▶ [WHAT THE EXERCISE ASKS]: Please print the data from the line with "At what coordinates should I click to accomplish: Open" to the line with "Action: tap(324, 27)", both of those lines included, reproducing each line without any change.

== GIVEN ENTRIES

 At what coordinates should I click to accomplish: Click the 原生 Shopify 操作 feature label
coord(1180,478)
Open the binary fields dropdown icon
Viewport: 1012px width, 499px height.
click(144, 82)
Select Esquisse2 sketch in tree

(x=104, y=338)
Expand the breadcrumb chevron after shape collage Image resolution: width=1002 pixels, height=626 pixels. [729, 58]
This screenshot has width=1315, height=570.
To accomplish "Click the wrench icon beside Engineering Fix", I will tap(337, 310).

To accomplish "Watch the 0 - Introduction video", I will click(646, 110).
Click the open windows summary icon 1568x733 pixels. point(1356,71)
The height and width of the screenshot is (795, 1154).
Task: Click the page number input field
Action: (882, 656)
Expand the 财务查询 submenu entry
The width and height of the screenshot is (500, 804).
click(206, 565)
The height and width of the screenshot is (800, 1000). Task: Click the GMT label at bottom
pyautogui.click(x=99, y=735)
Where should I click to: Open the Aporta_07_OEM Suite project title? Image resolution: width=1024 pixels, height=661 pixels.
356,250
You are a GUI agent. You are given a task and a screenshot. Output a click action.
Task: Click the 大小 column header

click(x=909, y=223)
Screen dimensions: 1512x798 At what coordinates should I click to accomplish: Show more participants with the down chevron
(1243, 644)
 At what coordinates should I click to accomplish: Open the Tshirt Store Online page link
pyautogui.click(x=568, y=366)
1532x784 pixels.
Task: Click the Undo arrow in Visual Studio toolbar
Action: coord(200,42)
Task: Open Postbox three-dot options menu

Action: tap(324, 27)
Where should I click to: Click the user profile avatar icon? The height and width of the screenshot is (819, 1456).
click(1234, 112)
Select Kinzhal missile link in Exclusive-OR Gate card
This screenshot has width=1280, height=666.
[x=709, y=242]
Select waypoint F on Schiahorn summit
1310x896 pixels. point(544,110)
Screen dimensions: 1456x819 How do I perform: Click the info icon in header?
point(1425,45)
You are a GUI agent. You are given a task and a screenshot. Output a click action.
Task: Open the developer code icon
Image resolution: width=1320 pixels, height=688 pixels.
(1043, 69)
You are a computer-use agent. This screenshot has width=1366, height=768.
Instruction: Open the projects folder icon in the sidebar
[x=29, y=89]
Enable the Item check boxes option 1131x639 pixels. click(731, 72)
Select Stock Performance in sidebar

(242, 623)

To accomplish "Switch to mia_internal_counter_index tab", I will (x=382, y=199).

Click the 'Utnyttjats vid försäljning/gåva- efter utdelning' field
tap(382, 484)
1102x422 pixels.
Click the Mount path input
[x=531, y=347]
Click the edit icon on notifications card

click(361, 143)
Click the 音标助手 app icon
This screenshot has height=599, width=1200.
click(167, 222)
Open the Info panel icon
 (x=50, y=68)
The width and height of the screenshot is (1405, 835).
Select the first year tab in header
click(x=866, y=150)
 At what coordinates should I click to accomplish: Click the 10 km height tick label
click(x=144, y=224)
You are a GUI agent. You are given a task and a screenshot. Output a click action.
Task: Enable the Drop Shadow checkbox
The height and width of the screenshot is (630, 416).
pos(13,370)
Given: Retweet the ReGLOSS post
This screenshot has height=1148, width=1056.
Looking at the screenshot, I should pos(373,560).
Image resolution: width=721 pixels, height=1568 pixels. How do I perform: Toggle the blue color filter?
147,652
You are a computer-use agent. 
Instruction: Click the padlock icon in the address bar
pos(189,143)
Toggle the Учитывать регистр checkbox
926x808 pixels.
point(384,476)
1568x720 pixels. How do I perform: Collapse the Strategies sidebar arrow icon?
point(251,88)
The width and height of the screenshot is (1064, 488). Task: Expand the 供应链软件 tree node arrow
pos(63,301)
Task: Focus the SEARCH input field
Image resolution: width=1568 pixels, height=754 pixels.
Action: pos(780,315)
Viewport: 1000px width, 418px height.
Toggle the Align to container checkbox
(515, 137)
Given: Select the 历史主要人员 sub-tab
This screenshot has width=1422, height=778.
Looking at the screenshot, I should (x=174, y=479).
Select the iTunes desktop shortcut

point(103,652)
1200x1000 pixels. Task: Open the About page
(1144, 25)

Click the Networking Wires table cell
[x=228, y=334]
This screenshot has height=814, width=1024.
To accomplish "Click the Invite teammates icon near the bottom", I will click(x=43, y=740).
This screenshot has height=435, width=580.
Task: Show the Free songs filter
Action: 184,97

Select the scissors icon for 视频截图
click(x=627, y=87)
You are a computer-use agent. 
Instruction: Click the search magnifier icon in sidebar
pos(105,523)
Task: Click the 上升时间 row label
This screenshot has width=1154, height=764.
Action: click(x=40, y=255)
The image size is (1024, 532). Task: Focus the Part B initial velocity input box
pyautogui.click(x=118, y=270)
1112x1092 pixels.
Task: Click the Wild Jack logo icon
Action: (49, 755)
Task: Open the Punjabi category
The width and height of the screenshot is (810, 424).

====

▶ [CORRECT RESPONSE]:
 At what coordinates should I click to accomplish: Open the Tshirt Store Online page link
pyautogui.click(x=568, y=366)
1532x784 pixels.
Task: Click the Undo arrow in Visual Studio toolbar
Action: coord(200,42)
Task: Open Postbox three-dot options menu

Action: tap(324, 27)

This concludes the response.